§ **Task to carry out**:
Reproduce the lines of the listing exactly, beginning at the top, until the line with "You are a computer-use agent. Screen" has been reproduced too.
══════
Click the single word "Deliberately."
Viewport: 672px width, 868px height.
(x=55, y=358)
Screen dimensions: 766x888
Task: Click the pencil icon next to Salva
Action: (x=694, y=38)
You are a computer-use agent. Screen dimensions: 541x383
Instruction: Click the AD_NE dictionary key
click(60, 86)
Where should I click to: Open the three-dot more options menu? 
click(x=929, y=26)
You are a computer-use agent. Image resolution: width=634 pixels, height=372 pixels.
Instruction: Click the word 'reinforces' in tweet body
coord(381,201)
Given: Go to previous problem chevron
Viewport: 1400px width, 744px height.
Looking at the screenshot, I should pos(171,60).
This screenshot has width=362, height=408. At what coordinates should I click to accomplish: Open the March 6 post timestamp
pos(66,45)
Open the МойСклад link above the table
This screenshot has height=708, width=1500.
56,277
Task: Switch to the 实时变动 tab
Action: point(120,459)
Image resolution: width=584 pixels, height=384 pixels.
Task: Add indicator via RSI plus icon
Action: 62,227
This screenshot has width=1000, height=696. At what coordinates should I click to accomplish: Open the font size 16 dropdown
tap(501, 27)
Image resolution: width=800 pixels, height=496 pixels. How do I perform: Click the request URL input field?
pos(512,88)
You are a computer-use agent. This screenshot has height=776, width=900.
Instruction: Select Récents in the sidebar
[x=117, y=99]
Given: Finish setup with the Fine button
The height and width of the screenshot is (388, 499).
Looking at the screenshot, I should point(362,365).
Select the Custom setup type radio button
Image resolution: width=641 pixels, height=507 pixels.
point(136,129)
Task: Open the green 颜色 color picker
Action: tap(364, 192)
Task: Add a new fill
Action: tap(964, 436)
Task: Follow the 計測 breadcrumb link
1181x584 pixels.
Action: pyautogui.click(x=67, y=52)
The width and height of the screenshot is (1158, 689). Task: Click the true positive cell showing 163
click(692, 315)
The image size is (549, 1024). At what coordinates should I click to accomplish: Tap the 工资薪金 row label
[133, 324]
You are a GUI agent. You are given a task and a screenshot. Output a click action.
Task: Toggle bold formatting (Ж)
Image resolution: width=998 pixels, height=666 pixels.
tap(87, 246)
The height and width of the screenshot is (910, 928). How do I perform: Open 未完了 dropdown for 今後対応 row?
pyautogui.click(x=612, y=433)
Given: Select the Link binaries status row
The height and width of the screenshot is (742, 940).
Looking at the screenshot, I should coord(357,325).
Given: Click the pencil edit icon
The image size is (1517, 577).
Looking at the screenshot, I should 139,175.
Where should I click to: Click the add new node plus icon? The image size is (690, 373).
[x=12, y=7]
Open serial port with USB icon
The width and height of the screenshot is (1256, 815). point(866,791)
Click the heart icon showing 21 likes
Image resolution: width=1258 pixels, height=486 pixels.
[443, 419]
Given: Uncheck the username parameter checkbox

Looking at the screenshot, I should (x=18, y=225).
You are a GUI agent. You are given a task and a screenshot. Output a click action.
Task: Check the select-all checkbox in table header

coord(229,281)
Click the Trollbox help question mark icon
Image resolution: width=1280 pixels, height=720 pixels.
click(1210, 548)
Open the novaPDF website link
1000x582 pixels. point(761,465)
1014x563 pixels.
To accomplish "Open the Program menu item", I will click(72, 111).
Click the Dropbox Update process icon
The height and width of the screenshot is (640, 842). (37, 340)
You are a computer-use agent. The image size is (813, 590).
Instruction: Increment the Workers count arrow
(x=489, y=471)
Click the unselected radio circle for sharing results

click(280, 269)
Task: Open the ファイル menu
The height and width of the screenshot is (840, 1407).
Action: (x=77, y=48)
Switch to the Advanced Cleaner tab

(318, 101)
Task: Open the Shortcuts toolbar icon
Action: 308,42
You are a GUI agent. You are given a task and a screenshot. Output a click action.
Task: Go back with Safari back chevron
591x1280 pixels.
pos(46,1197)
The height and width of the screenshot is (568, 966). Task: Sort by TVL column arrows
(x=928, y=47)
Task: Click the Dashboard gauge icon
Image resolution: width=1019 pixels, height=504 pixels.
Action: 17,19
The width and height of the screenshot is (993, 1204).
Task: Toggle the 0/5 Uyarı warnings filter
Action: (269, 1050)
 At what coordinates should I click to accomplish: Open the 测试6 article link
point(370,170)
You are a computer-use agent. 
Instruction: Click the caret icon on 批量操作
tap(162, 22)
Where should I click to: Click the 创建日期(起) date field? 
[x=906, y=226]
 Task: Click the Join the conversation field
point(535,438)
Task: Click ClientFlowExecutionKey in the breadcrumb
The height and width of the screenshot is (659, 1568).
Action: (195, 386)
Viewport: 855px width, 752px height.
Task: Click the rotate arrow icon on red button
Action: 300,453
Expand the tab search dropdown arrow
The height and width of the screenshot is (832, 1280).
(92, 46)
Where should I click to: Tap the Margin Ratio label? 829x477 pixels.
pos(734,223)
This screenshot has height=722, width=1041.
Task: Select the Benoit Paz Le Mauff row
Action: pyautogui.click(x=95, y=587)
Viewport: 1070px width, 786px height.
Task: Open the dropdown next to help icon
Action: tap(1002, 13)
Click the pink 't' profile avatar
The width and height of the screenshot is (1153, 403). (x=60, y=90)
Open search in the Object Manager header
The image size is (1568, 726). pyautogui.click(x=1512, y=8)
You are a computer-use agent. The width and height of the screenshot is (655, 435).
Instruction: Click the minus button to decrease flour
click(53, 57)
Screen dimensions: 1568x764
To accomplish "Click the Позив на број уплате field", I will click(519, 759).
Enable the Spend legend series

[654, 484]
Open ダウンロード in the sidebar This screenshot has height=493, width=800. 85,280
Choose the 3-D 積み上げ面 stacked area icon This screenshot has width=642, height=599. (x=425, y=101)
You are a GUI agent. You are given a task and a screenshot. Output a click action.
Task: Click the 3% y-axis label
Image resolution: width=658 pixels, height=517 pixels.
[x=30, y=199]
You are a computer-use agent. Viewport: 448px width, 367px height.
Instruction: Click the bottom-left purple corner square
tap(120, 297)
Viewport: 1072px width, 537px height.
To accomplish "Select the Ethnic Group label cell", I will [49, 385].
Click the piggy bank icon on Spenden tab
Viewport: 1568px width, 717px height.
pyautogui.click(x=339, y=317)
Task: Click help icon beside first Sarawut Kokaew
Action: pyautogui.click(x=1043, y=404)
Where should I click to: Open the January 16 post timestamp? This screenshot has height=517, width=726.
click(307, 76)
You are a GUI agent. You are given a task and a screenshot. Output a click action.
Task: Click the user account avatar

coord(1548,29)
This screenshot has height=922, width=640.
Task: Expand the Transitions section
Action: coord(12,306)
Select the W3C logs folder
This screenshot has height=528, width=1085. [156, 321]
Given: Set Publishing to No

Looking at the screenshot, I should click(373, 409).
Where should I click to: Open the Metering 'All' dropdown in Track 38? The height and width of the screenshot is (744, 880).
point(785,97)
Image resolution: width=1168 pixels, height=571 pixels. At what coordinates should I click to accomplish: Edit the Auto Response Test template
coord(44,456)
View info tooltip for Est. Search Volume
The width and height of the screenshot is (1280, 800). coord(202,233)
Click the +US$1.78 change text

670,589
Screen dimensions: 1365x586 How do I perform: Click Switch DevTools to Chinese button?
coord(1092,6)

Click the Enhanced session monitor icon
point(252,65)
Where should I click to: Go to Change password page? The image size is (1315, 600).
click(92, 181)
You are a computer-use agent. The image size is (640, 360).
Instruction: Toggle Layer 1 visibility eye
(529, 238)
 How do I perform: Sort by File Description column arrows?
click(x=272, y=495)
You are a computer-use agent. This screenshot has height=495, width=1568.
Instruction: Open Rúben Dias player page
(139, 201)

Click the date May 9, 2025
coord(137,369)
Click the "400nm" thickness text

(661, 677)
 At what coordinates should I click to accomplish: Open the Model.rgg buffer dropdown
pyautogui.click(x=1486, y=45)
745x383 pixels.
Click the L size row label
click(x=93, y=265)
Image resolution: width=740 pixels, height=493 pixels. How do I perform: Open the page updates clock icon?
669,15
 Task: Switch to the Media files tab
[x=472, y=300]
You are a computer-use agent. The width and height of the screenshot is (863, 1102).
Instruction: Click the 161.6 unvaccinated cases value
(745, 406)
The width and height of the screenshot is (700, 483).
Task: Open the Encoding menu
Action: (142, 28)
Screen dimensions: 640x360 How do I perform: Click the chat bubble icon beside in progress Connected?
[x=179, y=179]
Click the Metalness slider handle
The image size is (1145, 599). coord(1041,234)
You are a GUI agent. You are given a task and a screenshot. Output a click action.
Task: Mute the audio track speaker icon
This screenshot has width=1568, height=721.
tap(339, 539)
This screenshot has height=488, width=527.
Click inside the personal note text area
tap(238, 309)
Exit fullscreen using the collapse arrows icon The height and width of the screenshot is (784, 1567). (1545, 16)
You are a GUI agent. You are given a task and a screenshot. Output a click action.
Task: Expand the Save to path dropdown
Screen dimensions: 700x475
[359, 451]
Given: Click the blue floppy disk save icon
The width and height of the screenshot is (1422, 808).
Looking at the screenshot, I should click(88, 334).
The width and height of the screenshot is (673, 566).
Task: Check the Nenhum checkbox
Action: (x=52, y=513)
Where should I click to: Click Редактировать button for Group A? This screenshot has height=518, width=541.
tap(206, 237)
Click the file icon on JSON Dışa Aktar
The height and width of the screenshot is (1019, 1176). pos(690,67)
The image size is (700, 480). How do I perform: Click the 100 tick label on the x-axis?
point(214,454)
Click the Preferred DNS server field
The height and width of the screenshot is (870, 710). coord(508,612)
══════
§ **Reply to the task**:
Click the single word "Deliberately."
Viewport: 672px width, 868px height.
(x=55, y=358)
Screen dimensions: 766x888
Task: Click the pencil icon next to Salva
Action: (x=694, y=38)
You are a computer-use agent. Screen dimensions: 541x383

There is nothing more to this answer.